Test-Driven Drudgery
I'll admit it. I hate test-driven development while I'm actually doing it. It's boring and tedious. I get lost in details while trying to get some test to work. Maybe I just need to do more katas, but it gets old fast.
Katas make it look so nice and easy. You just think of the right test, write it, and make it pass. But in practice I have a much bigger picture in mind that I want to implement, and I just can't limit myself to building it one atom at a time, or I'll lose it. Sometimes, I just want to hack.
So I can sympathize when I see people writing a bunch of code to get some massive feature ready, and then filling in tests at the end. But it's wrong. It seems harmless ("I'm still testing, right?") because the difference can be subtle.

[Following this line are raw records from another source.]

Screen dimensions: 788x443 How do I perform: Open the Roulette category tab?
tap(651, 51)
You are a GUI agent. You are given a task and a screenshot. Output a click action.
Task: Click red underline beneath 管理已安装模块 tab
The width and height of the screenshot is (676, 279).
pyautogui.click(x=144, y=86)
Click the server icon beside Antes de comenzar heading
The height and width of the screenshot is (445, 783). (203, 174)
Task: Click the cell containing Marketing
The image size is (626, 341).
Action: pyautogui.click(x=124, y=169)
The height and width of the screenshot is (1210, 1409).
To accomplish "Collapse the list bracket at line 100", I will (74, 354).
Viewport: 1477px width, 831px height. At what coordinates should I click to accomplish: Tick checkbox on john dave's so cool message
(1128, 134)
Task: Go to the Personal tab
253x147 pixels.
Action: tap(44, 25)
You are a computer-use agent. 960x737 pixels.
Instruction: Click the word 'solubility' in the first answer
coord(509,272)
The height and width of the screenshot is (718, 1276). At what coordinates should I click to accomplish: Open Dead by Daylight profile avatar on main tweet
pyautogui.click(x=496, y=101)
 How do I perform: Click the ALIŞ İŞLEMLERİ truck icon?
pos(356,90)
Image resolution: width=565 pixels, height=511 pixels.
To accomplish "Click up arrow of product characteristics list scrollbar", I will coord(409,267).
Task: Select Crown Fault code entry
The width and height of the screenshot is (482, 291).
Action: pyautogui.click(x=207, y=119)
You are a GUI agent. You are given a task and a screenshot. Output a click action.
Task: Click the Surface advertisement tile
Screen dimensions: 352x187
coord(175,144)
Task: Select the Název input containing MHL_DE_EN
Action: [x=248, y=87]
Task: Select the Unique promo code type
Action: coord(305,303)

Writing tests after the fact means you're writing your tests to fit your code, instead of the other way around. You're trying to achieve that code coverage metric instead of thinking hard about each feature, branch, and interface.
Just like writing code without TDD, it can often work just fine. But it's not scalable and it results in poorly-tested and/or poorly-written code.
I'm not just preaching, I live this dilemma every day. TDD sucks, but man, does it ever improve the quality of my code.
Sometimes I just hack. But most of the time, I drop in TODO's where I need to remember a big picture and get to testing first.